5 Ways Andrea Rogers Makes Time for Self-Care
Andrea Rogers, the creator of our wildly popular Xtend Barre and XB Pilates, knows how to make sure she’s in prime condition to work hard on the daily. But that’s not the full story of how she takes care of herself outside the studio. She also has a well-oiled self-care routine that goes beyond prepping for her next intense barre session.
To make sure you also nail her “results equation” of hard work plus consistency, consider taking a page out of her self-care book.
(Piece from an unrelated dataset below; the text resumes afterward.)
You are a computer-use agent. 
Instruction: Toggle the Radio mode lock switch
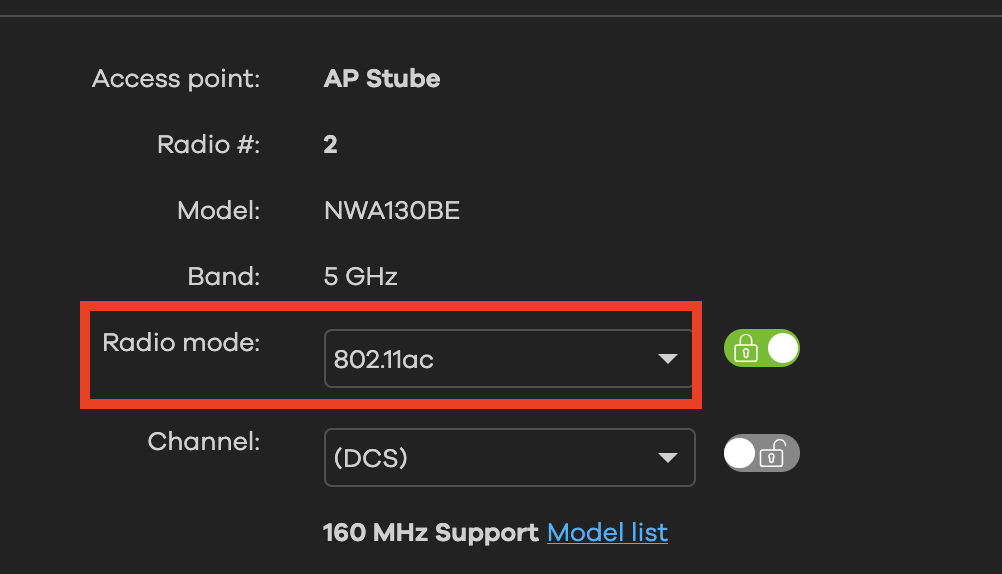[x=761, y=348]
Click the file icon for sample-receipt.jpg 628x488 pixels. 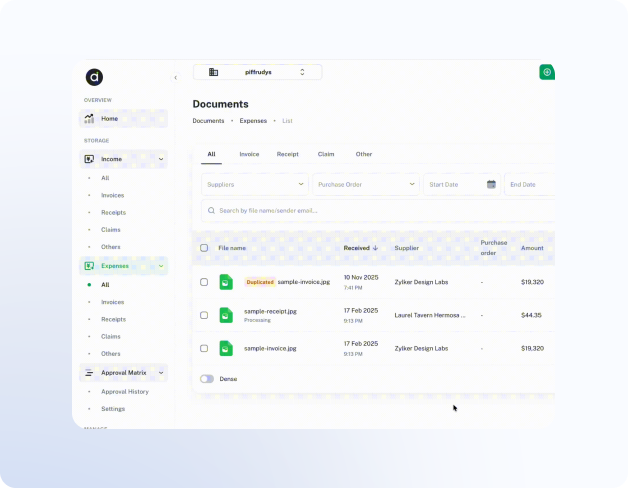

Learn how to rest, recover, and come back stronger, with self-care tips directly from Openfit’s Andrea Rogers:
1. Refill Your Cup First
Self-care gives you the energy and focus you need to come back again tomorrow, for your workouts, your healthy habits, and your family. The saying “you can’t fill from an empty cup,” definitely applies to self-care.
“You know, we all know that,” says Rogers. “We all know that as the truth — that we have to take care of ourselves before we can take care of anyone else. And yet, we find an excuse to make it not happen. ‘Oh, I don’t have time, I have to do this with my kids.’ That is your excuse. And the second you’re able to look in the mirror and give yourself an honest answer to why you’re actually not getting up and pressing play and doing your workout, then you’ll start to get to the point where you can make changes happen.”
Reminder: Self-care isn’t selfish!
2. Weekly Facial Masks
Rogers has been “masking up” since a trip to one of the international XB studios two years ago. The instructors, who Rogers says all had poreless skin that looked like porcelain, urged her to up her bimonthly face masks to a weekly ritual, and she listened. Now she does sheet masks three nights a week.
“I have seen a big difference in my skin’s texture and clarity, and now make sure I don’t skip out on this self-care time,” Rogers says.
3. Stretching and Deep Breathing
Challenge yourself to think of stretching as more than just a chore at the beginning or end of your workout.
“Stretching is a form of meditation for my mind and relaxation for my body,” Rogers says of her practice.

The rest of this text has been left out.